Interviewing is like dating: What can you do to improve your chances?

First dates can be rough—the nerves, the excitement, the bouts of self-doubt and the what-if questions… What if I get spinach in my teeth? What if I spill red sauce all over my shirt? What if I laugh so hard my drink comes out of my nose? Sadly, first dates and eating do not go well together in my world. And, of course, what if I say the wrong thing or I get tongue tied or I forget what to say entirely? Still, dating is kind of necessary in the process toward finding the perfect match.  

The same can also be said for interviewing. It’s a necessary step in the selection process, as any hiring manager who has the unenviable task of interviewing job candidates knows. Interviews and dates are so similar, in fact, that you may even find yourself in a “love at first sight” scenario, but more on that pitfall later.

If you are new to hiring people, you may not have had time to recognize the dating parallels. Or perhaps you use your time much more wisely than thinking up useless parallels; luckily you have me for that! But, if you’ve had experience finding new talent, a lot of this may sound eerily familiar. Either way, here are some ways that finding and interviewing job candidates is almost exactly like looking for a soul mate.

The Match.com of Recruitment

Like most things these days, our comparison starts online. Online dating services are as widespread as online job boards. People start online more often than not when searching for anything from a car to a perfect mate.

But the comparison doesn’t stop there. Like dating sites, when signing up on a job board site, like Indeed, there are usually several things you need to do to start searching for the right fit to fill the position in your company.

  1. Create a profile.
  2. Upload information about your company and the job description.
  3. Answer questions about the job/company.
  4. Initiate searches using keywords that will direct you toward viable candidates.
  5. Sort through possible candidates for skills that match what you are looking for.
  6. Make first contact with an initial email/phone interview.
  7. Set up a first interview (date) in person.

Let’s Not Forget Social Media

The advent of Social Media channels has made it easier to find out more about a person than what they choose to reveal in their dating profile.  These, plus channels like LinkedIn, have made it possible to uncover more about potential candidates than what’s on their resume.

### RECORDS PROVIDED
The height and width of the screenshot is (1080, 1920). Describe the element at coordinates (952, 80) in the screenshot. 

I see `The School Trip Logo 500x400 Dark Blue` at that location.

...

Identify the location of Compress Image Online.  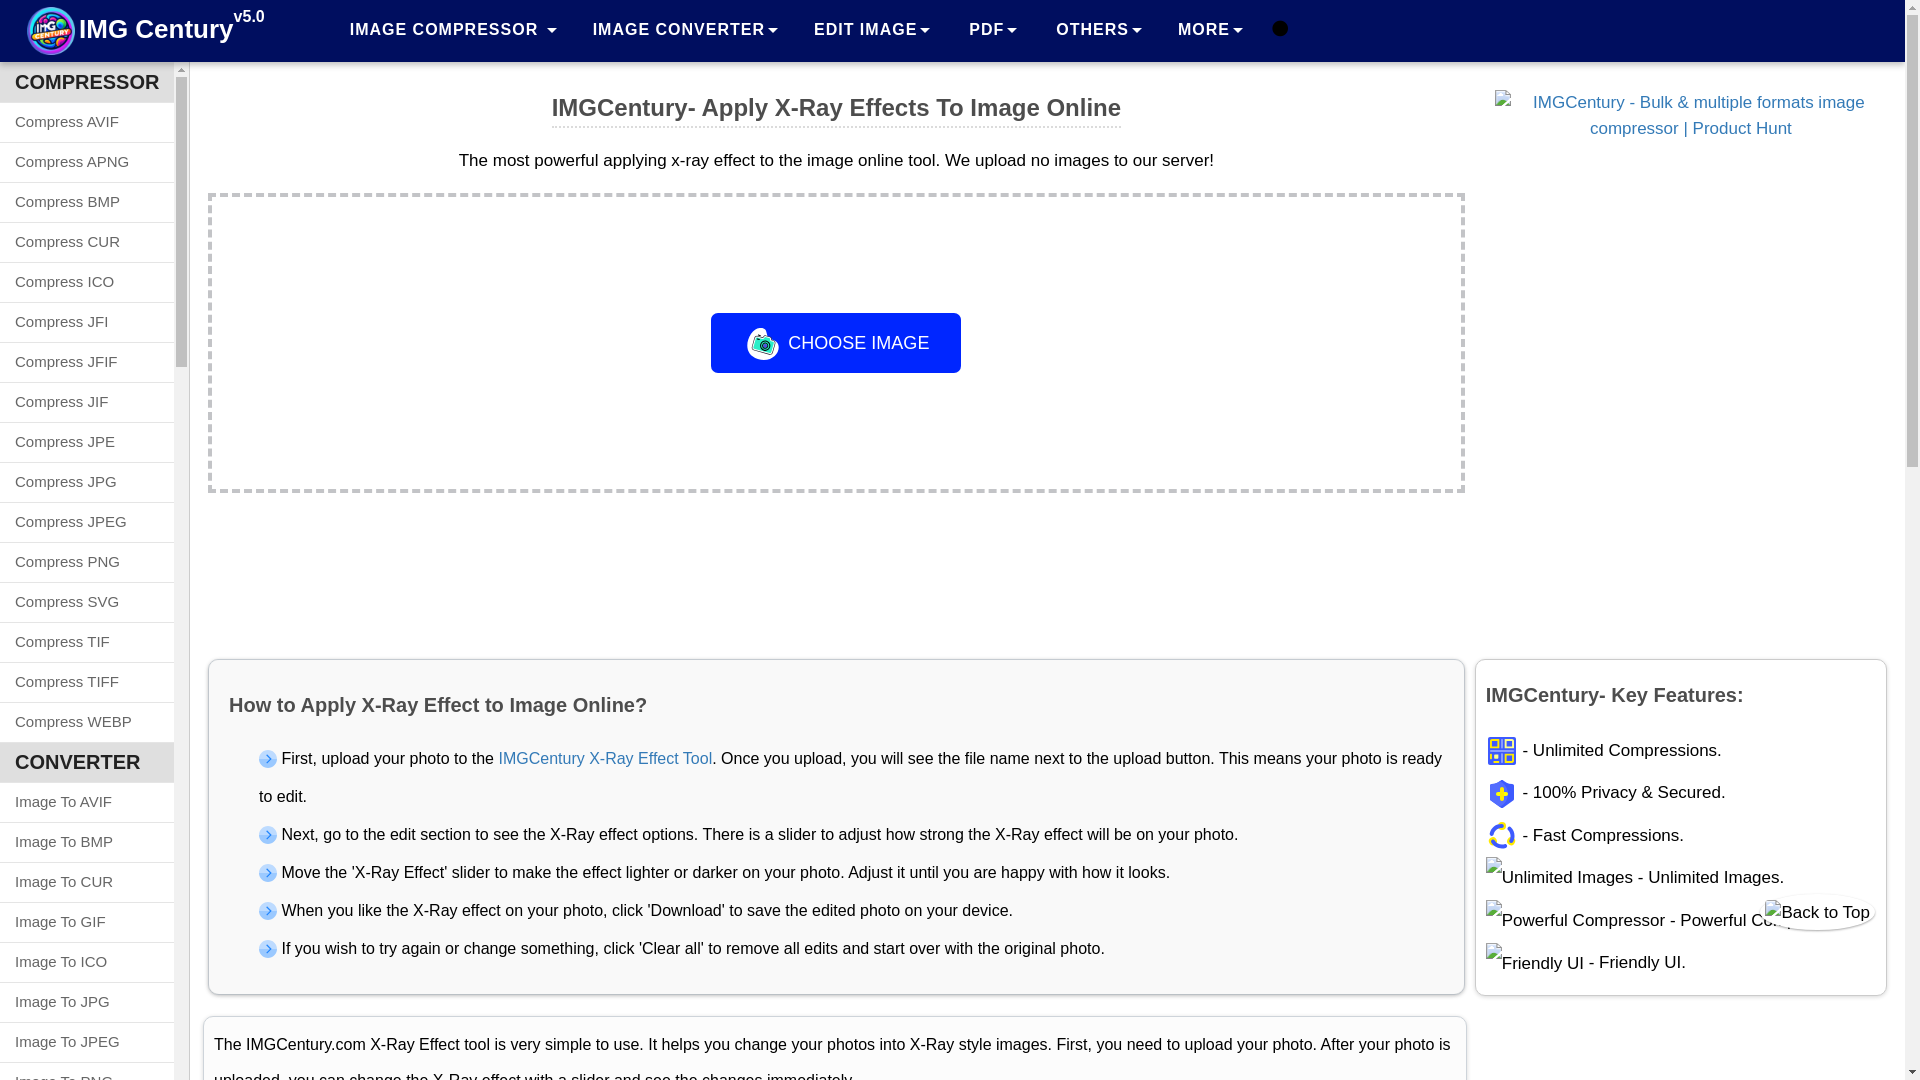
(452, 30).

### OBJECTIVES
**1.** Answer these questions using the article on interviewing and dating:
(a) Which job board site does the article give as an example?
(b) What is step 3 in the numbered list of things to do when signing up on a job board site?
(c) Which channel does the article name, along with social media, as a way to uncover more about candidates than what's on their resume?
**2.** Transcribe the part of the article on interviewing and dating between "Like most things" and "toward viable candidates.", inclusive.

### RESPONSES TO THE TASKS
**1.**
(a) Indeed
(b) Answer questions about the job/company.
(c) LinkedIn

**2.**
Like most things these days, our comparison starts online. Online dating services are as widespread as online job boards. People start online more often than not when searching for anything from a car to a perfect mate.

But the comparison doesn’t stop there. Like dating sites, when signing up on a job board site, like Indeed, there are usually several things you need to do to start searching for the right fit to fill the position in your company.

  1. Create a profile.
  2. Upload information about your company and the job description.
  3. Answer questions about the job/company.
  4. Initiate searches using keywords that will direct you toward viable candidates.